Remember when – before school safety drills?

Almost twenty years ago, it was. I taught in our neighborhood school, a relatively small building with a student population of, oh, maybe 300, max. In a tornado drill, we could fit the entire student body in the maintenance engineer’s basement storage room. In a fire drill, we could exit the building quickly and get back inside before the lessons were forgotten.

Then one day the fire alarm went off – in the rain, and during the lunch period. No one knew who pulled it or if something had malfunctioned. There was chaos at first as kids tried to figure out which exit was closest. Then there were moans and groans of “It’s raining! Hard! I’m getting soaked!” Principal and police liaison swept the school as quickly as they could and sent us all back inside.

And then the alarm went off again.
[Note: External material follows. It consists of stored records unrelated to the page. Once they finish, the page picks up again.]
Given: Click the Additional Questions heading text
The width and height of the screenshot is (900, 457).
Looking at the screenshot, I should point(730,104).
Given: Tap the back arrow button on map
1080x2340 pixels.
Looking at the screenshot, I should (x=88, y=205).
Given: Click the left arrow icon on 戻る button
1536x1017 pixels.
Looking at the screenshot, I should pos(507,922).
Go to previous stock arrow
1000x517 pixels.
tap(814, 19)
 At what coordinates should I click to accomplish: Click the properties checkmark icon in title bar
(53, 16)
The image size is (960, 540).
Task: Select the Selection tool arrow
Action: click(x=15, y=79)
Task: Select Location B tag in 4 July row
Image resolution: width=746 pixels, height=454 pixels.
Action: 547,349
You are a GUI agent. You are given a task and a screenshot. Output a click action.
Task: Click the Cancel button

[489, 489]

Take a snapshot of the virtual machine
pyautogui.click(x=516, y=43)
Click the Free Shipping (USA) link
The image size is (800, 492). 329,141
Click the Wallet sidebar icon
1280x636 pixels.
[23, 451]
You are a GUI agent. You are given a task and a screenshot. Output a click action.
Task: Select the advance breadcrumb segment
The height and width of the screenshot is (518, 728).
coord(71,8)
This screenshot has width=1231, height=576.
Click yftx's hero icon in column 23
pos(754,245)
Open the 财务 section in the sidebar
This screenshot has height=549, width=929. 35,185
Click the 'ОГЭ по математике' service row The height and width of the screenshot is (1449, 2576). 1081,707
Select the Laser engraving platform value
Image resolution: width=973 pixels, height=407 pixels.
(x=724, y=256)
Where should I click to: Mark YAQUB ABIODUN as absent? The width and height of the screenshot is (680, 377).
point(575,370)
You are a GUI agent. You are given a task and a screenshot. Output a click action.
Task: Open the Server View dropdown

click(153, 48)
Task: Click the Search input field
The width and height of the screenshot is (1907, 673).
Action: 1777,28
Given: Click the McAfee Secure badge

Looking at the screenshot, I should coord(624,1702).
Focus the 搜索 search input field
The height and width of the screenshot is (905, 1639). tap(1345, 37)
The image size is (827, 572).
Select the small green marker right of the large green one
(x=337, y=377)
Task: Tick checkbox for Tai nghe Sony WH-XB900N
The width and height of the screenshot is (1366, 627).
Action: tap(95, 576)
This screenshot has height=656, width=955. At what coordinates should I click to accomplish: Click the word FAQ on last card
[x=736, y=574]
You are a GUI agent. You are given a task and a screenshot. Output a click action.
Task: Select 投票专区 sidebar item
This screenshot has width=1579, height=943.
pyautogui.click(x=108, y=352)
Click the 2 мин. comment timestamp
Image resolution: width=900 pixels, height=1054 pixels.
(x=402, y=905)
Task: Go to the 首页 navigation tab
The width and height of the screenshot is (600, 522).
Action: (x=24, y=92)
This time, teachers grabbed their umbrellas and cell phones. We checked in with each other, brought the kids around to the same side of the building, and actually took shelter in a neighbor’s (thankfully large) garage. And then, someone started to whisper.

“Someone could have shot us all. Like in Arkansas, right?” “Or in Colorado. That place with the kids in trench coats.” Jonesboro, Arkansas: March, 1998. Littleton, Colorado: April, 1999. Suddenly the cold spring rain didn’t matter quite as much. All of us, teachers and students, were cold and wet and scared – but no one was shooting. It was okay, sorta kinda okay.

Today, many years later, schools often drill during the lunch period “just in case.” Many schools have an alternate location set up in case of rain or bitter cold. All of these are good signs, signs of progress in keep our students safe.

Today, many years later, we drill to keep kids away from a potential active shooter. We did lock down drills for years. Now we conduct ALICE drills – Alert, Lockdown, Inform, Counter, Evacuate.  No matter what the name, schools practice getting students out of the way when someone comes into a school with a weapon. No matter what the safety procedure, children and adults still get killed.

And this, my friends, is not good. Not good at all.